#### [Data to process]
Content starts
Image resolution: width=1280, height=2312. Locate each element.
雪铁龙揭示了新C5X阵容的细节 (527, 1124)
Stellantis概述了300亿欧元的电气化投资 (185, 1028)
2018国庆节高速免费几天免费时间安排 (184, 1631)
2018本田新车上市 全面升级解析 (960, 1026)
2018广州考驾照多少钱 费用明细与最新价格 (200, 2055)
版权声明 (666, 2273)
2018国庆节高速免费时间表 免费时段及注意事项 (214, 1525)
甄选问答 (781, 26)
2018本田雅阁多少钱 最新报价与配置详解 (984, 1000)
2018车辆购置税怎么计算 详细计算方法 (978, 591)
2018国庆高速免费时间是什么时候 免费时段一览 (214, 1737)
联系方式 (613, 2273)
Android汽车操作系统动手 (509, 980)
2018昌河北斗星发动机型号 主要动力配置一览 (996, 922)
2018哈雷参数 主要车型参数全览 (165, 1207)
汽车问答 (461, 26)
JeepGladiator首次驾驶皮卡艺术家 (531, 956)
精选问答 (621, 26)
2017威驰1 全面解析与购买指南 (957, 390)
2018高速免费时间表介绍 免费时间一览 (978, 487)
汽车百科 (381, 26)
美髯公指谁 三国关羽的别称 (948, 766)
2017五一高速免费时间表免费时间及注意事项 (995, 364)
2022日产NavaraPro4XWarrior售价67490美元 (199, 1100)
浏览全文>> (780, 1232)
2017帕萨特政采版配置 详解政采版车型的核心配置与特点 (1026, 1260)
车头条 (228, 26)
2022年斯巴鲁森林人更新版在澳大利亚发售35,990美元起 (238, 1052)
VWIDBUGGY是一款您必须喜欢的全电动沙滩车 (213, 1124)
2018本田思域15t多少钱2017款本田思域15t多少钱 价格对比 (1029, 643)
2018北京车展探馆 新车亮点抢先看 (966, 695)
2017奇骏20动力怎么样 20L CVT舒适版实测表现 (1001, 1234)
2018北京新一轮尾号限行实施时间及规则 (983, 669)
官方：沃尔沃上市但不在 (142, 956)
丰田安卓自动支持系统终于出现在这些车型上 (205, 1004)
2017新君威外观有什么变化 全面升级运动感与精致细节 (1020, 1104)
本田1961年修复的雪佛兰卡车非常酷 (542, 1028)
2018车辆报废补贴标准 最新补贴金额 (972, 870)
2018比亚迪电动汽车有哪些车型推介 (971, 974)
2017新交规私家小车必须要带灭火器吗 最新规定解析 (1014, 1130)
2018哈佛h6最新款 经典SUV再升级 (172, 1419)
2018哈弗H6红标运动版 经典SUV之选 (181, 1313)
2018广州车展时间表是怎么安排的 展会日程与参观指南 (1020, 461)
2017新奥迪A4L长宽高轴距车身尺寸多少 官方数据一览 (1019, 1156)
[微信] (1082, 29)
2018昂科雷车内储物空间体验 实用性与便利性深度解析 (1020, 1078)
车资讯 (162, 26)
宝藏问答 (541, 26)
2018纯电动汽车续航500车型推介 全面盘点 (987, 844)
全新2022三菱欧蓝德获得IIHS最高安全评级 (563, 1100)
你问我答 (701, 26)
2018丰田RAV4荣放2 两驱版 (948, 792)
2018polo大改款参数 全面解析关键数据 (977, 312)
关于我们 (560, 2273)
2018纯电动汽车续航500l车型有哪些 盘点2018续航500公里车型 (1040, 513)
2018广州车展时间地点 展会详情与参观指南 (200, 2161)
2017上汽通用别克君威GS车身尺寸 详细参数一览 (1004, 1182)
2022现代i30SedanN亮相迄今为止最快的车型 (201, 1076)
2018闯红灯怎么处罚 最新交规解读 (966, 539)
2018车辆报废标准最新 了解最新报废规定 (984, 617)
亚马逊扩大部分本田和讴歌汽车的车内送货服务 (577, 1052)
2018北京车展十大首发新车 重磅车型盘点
Content ends
#### [Work to complete]
Reproduce the records word for word.

#### [Solution to the exercise]
Image resolution: width=1280, height=2312. Locate each element.
雪铁龙揭示了新C5X阵容的细节 (527, 1124)
Stellantis概述了300亿欧元的电气化投资 (185, 1028)
2018国庆节高速免费几天免费时间安排 (184, 1631)
2018本田新车上市 全面升级解析 (960, 1026)
2018广州考驾照多少钱 费用明细与最新价格 (200, 2055)
版权声明 (666, 2273)
2018国庆节高速免费时间表 免费时段及注意事项 (214, 1525)
甄选问答 (781, 26)
2018本田雅阁多少钱 最新报价与配置详解 (984, 1000)
2018车辆购置税怎么计算 详细计算方法 (978, 591)
2018国庆高速免费时间是什么时候 免费时段一览 (214, 1737)
联系方式 (613, 2273)
Android汽车操作系统动手 (509, 980)
2018昌河北斗星发动机型号 主要动力配置一览 (996, 922)
2018哈雷参数 主要车型参数全览 (165, 1207)
汽车问答 (461, 26)
JeepGladiator首次驾驶皮卡艺术家 (531, 956)
精选问答 (621, 26)
2017威驰1 全面解析与购买指南 (957, 390)
2018高速免费时间表介绍 免费时间一览 (978, 487)
汽车百科 (381, 26)
美髯公指谁 三国关羽的别称 (948, 766)
2017五一高速免费时间表免费时间及注意事项 (995, 364)
2022日产NavaraPro4XWarrior售价67490美元 (199, 1100)
浏览全文>> (780, 1232)
2017帕萨特政采版配置 详解政采版车型的核心配置与特点 (1026, 1260)
车头条 (228, 26)
2022年斯巴鲁森林人更新版在澳大利亚发售35,990美元起 (238, 1052)
VWIDBUGGY是一款您必须喜欢的全电动沙滩车 (213, 1124)
2018本田思域15t多少钱2017款本田思域15t多少钱 价格对比 (1029, 643)
2018北京车展探馆 新车亮点抢先看 (966, 695)
2017奇骏20动力怎么样 20L CVT舒适版实测表现 (1001, 1234)
2018北京新一轮尾号限行实施时间及规则 (983, 669)
官方：沃尔沃上市但不在 (142, 956)
丰田安卓自动支持系统终于出现在这些车型上 (205, 1004)
2017新君威外观有什么变化 全面升级运动感与精致细节 (1020, 1104)
本田1961年修复的雪佛兰卡车非常酷 (542, 1028)
2018车辆报废补贴标准 最新补贴金额 (972, 870)
2018比亚迪电动汽车有哪些车型推介 (971, 974)
2017新交规私家小车必须要带灭火器吗 最新规定解析 (1014, 1130)
2018哈佛h6最新款 经典SUV再升级 (172, 1419)
2018哈弗H6红标运动版 经典SUV之选 (181, 1313)
2018广州车展时间表是怎么安排的 展会日程与参观指南 (1020, 461)
2017新奥迪A4L长宽高轴距车身尺寸多少 官方数据一览 (1019, 1156)
[微信] (1082, 29)
2018昂科雷车内储物空间体验 实用性与便利性深度解析 (1020, 1078)
车资讯 (162, 26)
宝藏问答 (541, 26)
2018纯电动汽车续航500车型推介 全面盘点 (987, 844)
全新2022三菱欧蓝德获得IIHS最高安全评级 (563, 1100)
你问我答 (701, 26)
2018丰田RAV4荣放2 两驱版 (948, 792)
2018polo大改款参数 全面解析关键数据 (977, 312)
关于我们 (560, 2273)
2018纯电动汽车续航500l车型有哪些 盘点2018续航500公里车型 (1040, 513)
2018广州车展时间地点 展会详情与参观指南 (200, 2161)
2017上汽通用别克君威GS车身尺寸 详细参数一览 (1004, 1182)
2022现代i30SedanN亮相迄今为止最快的车型 (201, 1076)
2018闯红灯怎么处罚 最新交规解读 (966, 539)
2018车辆报废标准最新 了解最新报废规定 (984, 617)
亚马逊扩大部分本田和讴歌汽车的车内送货服务 (577, 1052)
2018北京车展十大首发新车 重磅车型盘点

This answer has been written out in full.